Present the listing below as a JSON list of strings, with one string per line and no blank lines, and leave the pictures out.
>> Begin Records shown
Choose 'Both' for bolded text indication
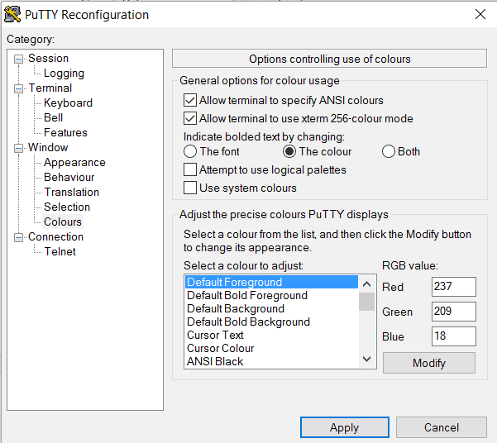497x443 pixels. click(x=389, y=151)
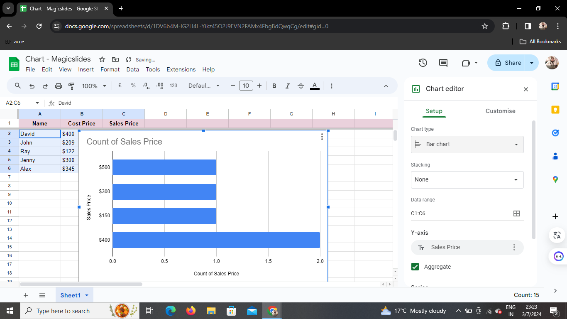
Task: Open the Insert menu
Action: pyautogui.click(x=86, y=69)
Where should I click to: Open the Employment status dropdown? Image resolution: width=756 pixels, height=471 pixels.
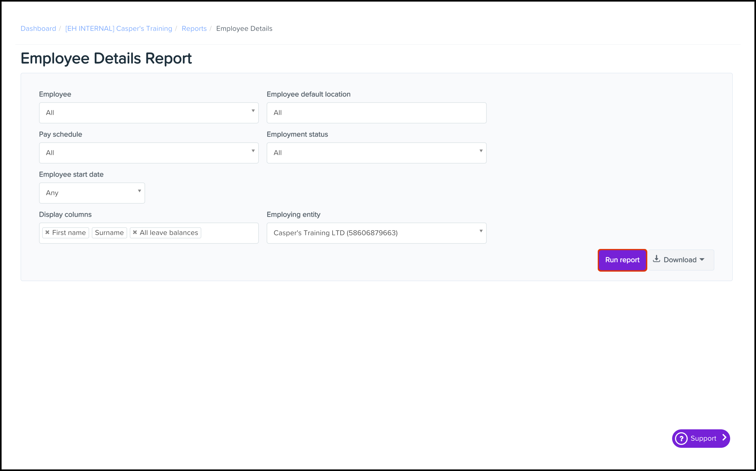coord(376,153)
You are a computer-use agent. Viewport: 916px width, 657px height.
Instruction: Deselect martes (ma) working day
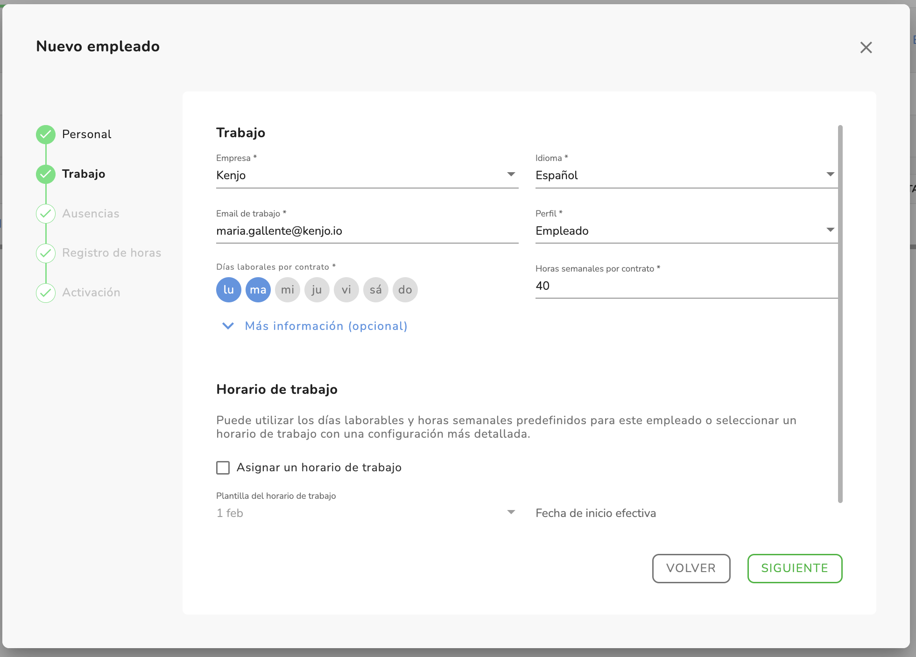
>> End Records shown
(Answer to the problem):
[
  "Choose 'Both' for bolded text indication",
  "497x443 pixels. click(x=389, y=151)",
  "Task: Open the Insert menu",
  "Action: pyautogui.click(x=86, y=69)",
  "Where should I click to: Open the Employment status dropdown? Image resolution: width=756 pixels, height=471 pixels.",
  "coord(376,153)",
  "You are a computer-use agent. Viewport: 916px width, 657px height.",
  "Instruction: Deselect martes (ma) working day"
]